Each agent said homebuyers’ needs have drastically changed throughout the pandemic, and they’re anticipating another shift as employers tease hybrid work schedules and loosening coronavirus protection measures make urban areas more attractive again.
“I think what the pandemic has done was sort of caused people to reevaluate how much time they need to be in New York City,” Karadus said. “I do think the people talking about people leaving New York is absolutely overstated. Most of our clientele has stayed in New York, but maybe just reevaluated what they need.”
“All of the people that purchase during the pandemic that we thought might be panic buyers, have stayed,” he added. “We haven’t actually relisted anything that we that we’ve sold during the two years of the pandemic, which I think is interesting.”
Meanwhile, Carson, who serves buyers and sellers in Texas and Florida, said families with school-age are driving most of the activity in her markets. “For a long time [The Woodlands, Texas] was a very sleepy town and now it’s just exploded mostly with 30 to 40-somethings,” she said. “School districts are struggling they never needed [that many] schools before and now they’re just busting.”

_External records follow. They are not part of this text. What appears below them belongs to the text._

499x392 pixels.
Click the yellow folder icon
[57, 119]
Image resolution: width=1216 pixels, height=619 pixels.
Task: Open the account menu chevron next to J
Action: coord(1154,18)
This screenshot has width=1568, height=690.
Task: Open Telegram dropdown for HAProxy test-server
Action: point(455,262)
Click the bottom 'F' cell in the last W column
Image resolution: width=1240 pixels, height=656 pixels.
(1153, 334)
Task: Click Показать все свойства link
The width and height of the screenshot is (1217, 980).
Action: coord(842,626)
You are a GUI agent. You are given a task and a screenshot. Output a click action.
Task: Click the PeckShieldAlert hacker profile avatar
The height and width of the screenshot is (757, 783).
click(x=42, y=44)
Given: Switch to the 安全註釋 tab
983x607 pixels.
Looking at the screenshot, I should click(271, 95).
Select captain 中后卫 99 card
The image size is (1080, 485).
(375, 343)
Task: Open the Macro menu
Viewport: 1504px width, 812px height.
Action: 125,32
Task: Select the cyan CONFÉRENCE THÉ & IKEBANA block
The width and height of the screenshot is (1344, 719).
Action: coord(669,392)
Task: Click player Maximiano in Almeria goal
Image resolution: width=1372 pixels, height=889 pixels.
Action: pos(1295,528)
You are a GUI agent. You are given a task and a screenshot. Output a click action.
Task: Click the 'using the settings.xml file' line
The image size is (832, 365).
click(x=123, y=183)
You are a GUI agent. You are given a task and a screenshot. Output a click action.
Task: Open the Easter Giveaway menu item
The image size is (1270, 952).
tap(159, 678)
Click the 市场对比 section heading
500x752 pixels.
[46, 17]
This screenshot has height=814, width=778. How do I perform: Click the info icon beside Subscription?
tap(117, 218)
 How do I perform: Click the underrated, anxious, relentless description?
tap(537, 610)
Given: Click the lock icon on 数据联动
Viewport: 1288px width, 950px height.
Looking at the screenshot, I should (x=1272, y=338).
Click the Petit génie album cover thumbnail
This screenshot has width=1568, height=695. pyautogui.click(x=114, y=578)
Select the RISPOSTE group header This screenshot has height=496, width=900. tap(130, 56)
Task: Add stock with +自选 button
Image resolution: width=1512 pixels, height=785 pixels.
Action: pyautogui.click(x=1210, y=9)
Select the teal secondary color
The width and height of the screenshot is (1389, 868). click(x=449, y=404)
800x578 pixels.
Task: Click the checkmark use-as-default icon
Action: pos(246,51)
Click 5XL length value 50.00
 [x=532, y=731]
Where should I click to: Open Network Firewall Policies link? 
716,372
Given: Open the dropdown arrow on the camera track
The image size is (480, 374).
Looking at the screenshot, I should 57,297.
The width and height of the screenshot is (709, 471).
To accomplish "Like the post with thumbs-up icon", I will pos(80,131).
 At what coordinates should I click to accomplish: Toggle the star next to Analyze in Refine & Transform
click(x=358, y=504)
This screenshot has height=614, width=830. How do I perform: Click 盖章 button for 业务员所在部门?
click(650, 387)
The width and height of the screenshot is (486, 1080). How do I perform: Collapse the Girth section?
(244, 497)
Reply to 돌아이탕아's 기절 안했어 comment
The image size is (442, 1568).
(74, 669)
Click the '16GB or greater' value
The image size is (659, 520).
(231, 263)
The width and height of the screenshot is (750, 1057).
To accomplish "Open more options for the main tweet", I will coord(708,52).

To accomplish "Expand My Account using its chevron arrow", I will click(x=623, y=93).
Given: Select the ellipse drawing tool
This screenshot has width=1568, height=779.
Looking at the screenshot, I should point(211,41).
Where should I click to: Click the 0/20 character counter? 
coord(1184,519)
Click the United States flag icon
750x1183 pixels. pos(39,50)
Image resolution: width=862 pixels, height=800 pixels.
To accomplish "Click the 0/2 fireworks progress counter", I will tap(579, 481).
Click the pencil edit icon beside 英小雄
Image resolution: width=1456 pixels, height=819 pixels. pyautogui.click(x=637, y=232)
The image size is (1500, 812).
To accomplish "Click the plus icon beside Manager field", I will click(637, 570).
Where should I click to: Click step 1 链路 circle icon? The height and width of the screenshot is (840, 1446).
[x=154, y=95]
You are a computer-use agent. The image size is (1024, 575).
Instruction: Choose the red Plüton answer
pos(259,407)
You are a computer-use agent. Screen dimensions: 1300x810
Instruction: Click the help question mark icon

As the spring homebuying season kicks into high gear, Jamason, Carson and Karadus said they’re encouraging their agents to created streamlined marketing plans that put them in front of the clients they want to serve, which may require shifting more funds to social media ads or other traditional methods, such as mailed flyers or setting up a coffee fund for client meetings.
“At the end of the day, you’re talking about the largest financial transaction of people’s lives and they still need some hand-holding — it’s not something that can all be done by some computer program,” Jamason said. “So going back to some of those basics and building those relationships with people is just as important as it ever was.”